[Items listed in a dataset]
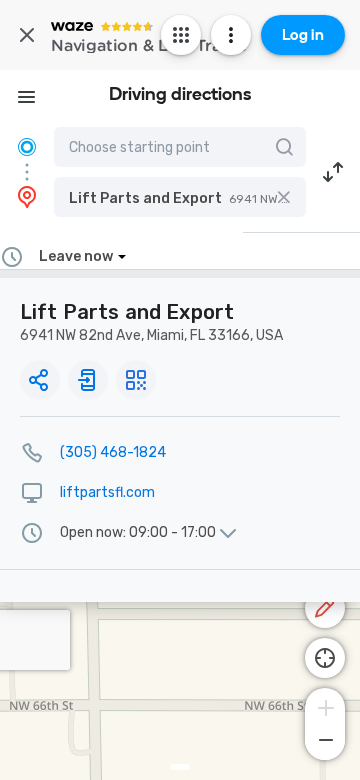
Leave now (76, 256)
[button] (180, 197)
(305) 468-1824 (113, 452)
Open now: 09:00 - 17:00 (138, 533)
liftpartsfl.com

### What is being asked
Exclude the images, then output the data above word for word.

### Response to this exercise
Leave now (76, 256)
[button] (180, 197)
(305) 468-1824 (113, 452)
Open now: 09:00 - 17:00 (138, 533)
liftpartsfl.com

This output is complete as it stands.